** start DOCUMENT SECTION **
Back To School College Students Awaken Pullman, Moscow From Sleepy Summer
Pullman’s police cars and fire trucks have been racing up and down Grand Avenue, chasing mattress fires, helping people locked out of their apartments and ticketing speeding drivers.
A parallel is unfolding in Moscow, Idaho, as the two sleepy college towns on the Palouse abruptly awake from their summer slumber.
This happens every year, as more than 25,000 students pour back into the sister communities of Moscow and Pullman.
Classes start on both campuses Monday morning.
With temperatures reaching about 90 degrees last week, the students were warmly welcomed.
For some, it’s a rude awakening. “The lines at the grocery store are awful,” observed one graduate student, who had enjoyed the laid-back Pullman of July.
At Pullman’s fraternities and sororities, a mad scramble to paint trim and clean up yards led to a week of rush and basic back-to-school exuberance.
Footballs, Frisbees and music were in the air on College Hill, the neighborhood where the Greek system and student houses meet the community.
Past years’ news of riots, brawls, fires and alcohol problems hasn’t seemed to hurt the fraternal organizations.
“Rush numbers are pretty much the same as last year,” said Matt Moses, a member of the Alpha Tau Omega fraternity who is active in the Inter Fraternal Council. “I think sororities might even be up this year.”
Armed with a turbo squirt gun, Moses and his crew of IFC aides guided 175 men through the 25 fraternities.
The 14 sororities blended another 375 new students into their ranks.
But the senior members are aware of their reputation. Before rush started, the Greek system students borrowed a church and met with parents of potential rushees to assure them Greek houses are clean, healthy and safe.
“We told them about all the new alcohol policies set up right now,” Moses said. In addition, Pullman police have made College Hill a patrol beat, with one officer working the neighborhood full time.
Still, vestiges of the past remain. Two students involved in a fraternity brawl last spring face trial in September on charges of assault.
** end DOCUMENT SECTION **
** start INFORMATION GIVEN **
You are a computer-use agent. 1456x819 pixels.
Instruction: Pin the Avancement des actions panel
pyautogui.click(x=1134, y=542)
** end INFORMATION GIVEN **
** start INFORMATION GIVEN **
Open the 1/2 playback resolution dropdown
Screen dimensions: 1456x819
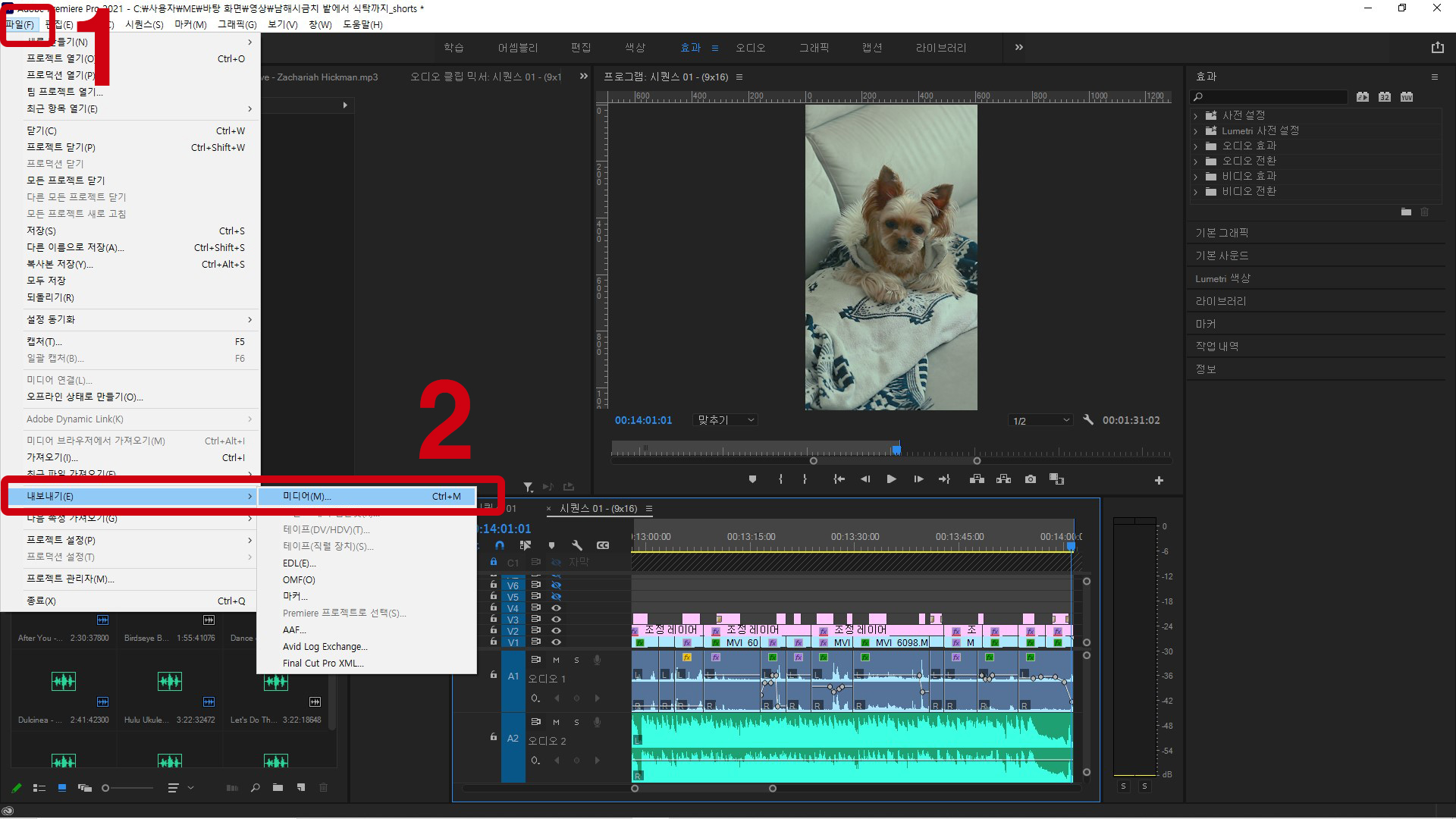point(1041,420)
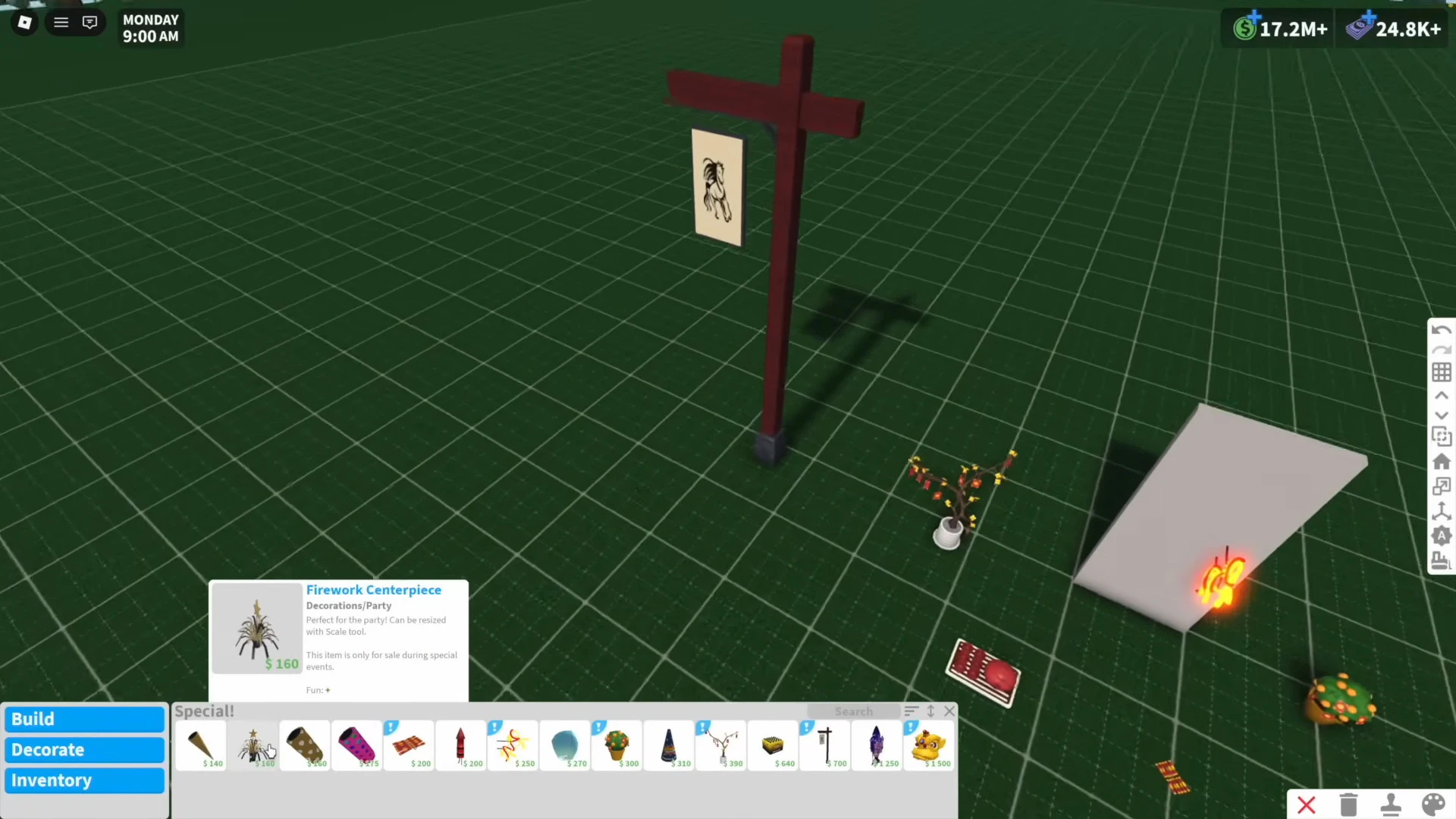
** end INFORMATION GIVEN **
◆ WHAT YOU WILL DO ◆
From the article above on students returning to Pullman and Moscow, return the passage between "Classes start on" and "the fraternal organizations.", inclusive, copied word for word.

◆ SOLUTION TO THIS EXERCISE ◆
Classes start on both campuses Monday morning.
With temperatures reaching about 90 degrees last week, the students were warmly welcomed.
For some, it’s a rude awakening. “The lines at the grocery store are awful,” observed one graduate student, who had enjoyed the laid-back Pullman of July.
At Pullman’s fraternities and sororities, a mad scramble to paint trim and clean up yards led to a week of rush and basic back-to-school exuberance.
Footballs, Frisbees and music were in the air on College Hill, the neighborhood where the Greek system and student houses meet the community.
Past years’ news of riots, brawls, fires and alcohol problems hasn’t seemed to hurt the fraternal organizations.